Lint in Literature: After the War is Over and Now Write! Mysteries

I read this lint in literature in After the War is Over by Jennifer Robson:




After the War Is Over: A Novel

His hair, rather charmingly, was standing on end, and his days-old beard had a thread of lint caught up in the hairs.

I've been reading a lot of nonfiction books lately and found lint in one of them. Oh happy day!

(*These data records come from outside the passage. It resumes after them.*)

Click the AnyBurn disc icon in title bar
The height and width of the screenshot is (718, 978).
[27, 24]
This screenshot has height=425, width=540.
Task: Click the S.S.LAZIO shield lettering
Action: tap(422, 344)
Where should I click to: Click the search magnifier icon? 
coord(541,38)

The book is titled Now Write! Mysteries. In it Harley Jane Kozak, a funny writer of mysteries, wrote a section called The Telling Detail. A telling detail is one thing a writer says about a character to keep them in the reader's mind. Here's her linty entry:


"Elderly" becomes "She had grandmother hair, so fragile and fine and soft it might have been lint plucked from the clothes dryer and stuck atop her head."

Love it!




Wednesday, March 4, 2015

Lint in Literature: All Fall Down by Jennifer Weiner

I was thrilled to find a variation of the word lint in All Fall Down by Jennifer Weiner on page 8 of this interesting novel:

The magazine was still open to the quiz on the couch beside me. I grabbed it, bending my head to avoid the scrutiny of the ubermommy two seats down whose adorable newborn was cradled against her body in a pristine Moby Wrap; the one who was not wearing linty black leggings from Target and whose eyebrows had enjoyed the recent attention of tweezers.

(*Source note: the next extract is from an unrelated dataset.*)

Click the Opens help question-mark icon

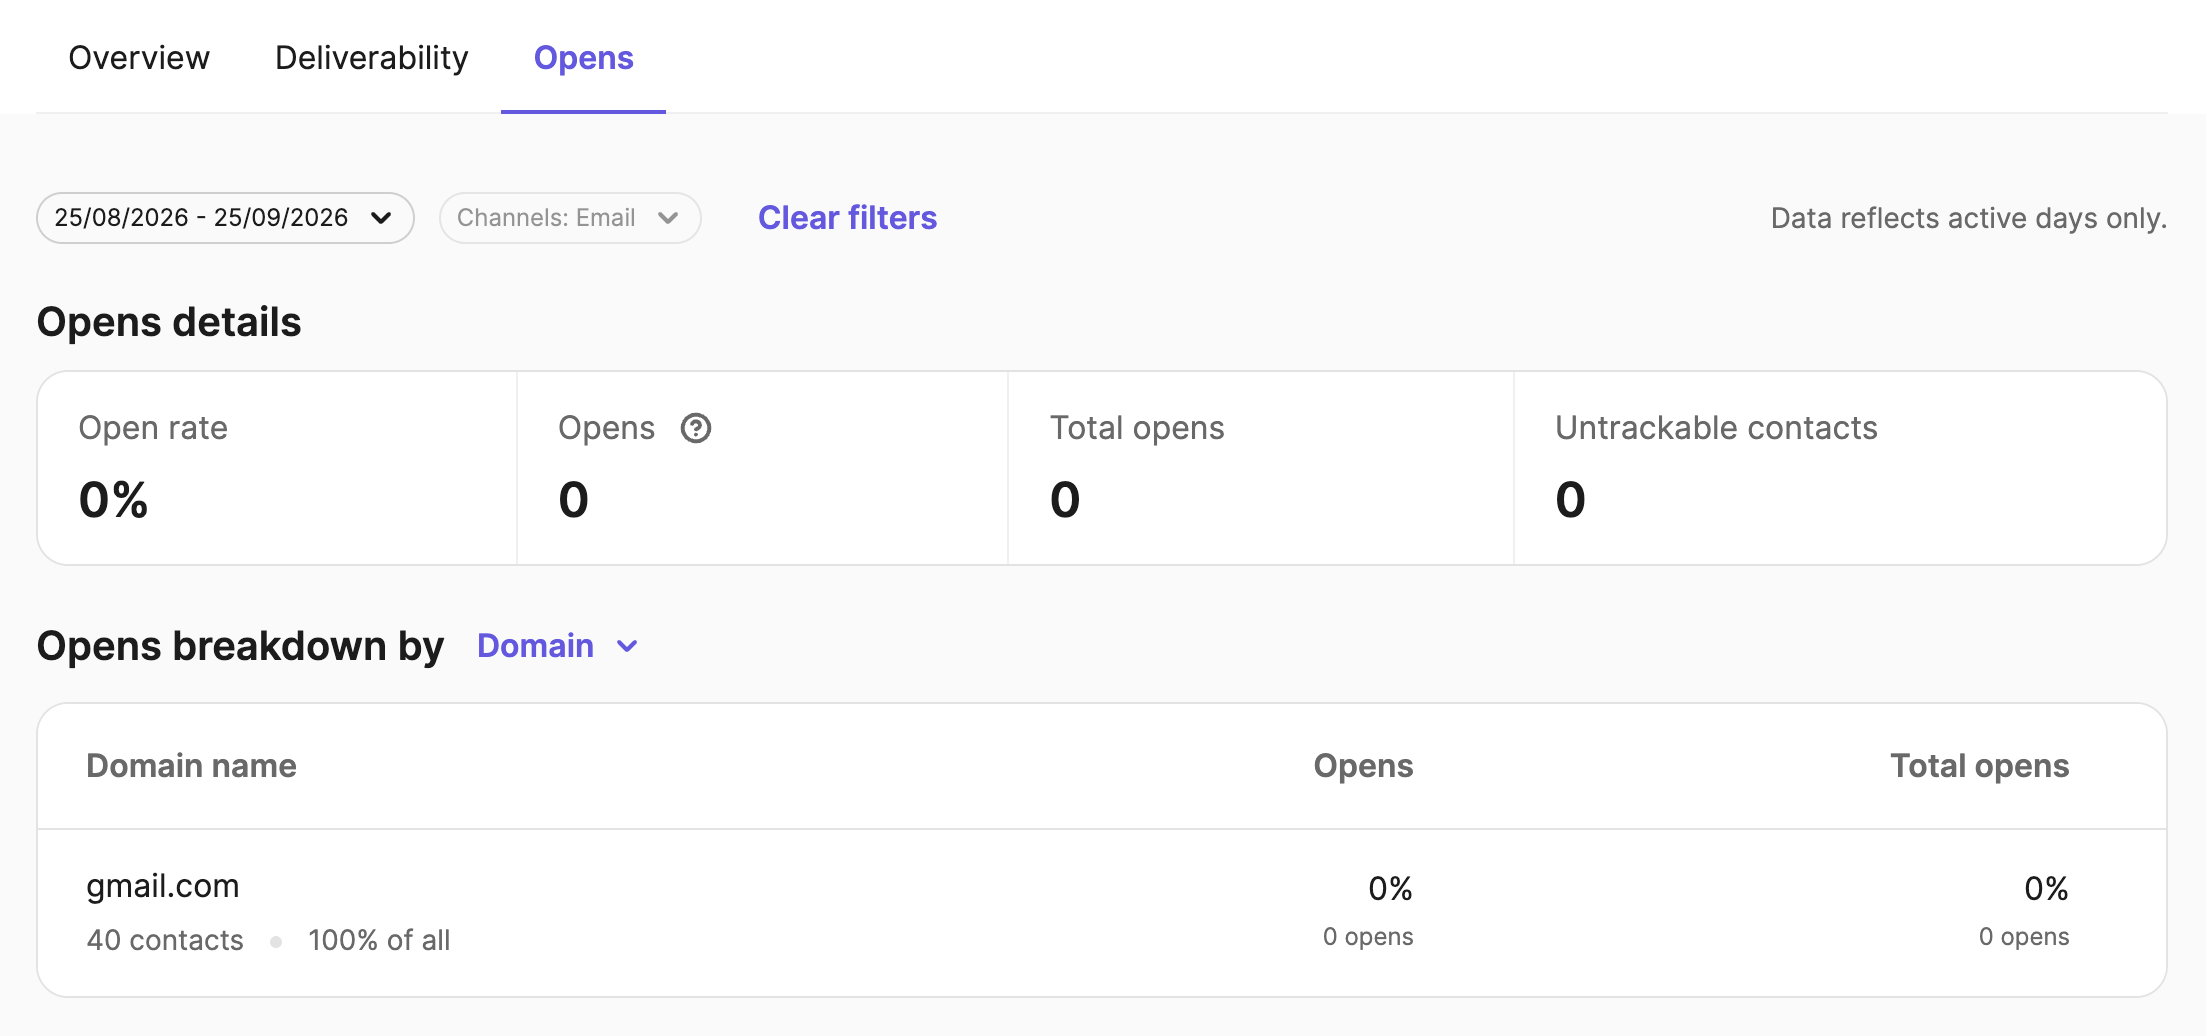tap(695, 428)
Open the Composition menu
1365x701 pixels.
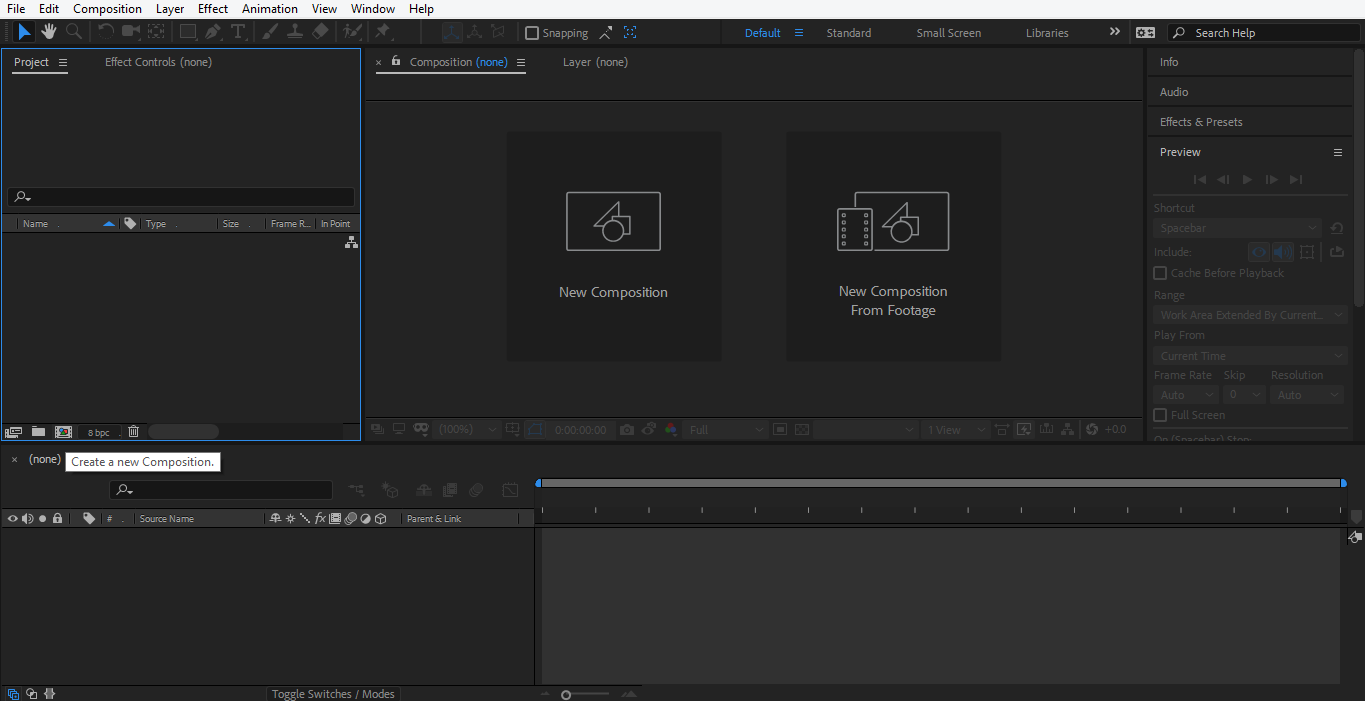[107, 9]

Then later near the end of the book, there is was again. Lint.

Every year, I was allowed to buy a single souvenir. The summer I was eight years old, I'd saved a few dollars of tooth fairy and allowance money, augmented by the quarters I'd cadged from the sofa cushions and the dollar bills from the lint filter in the dryer.

Do you read Weiner's books? She also wrote In Her Shoes and Little Earthquakes. All so good!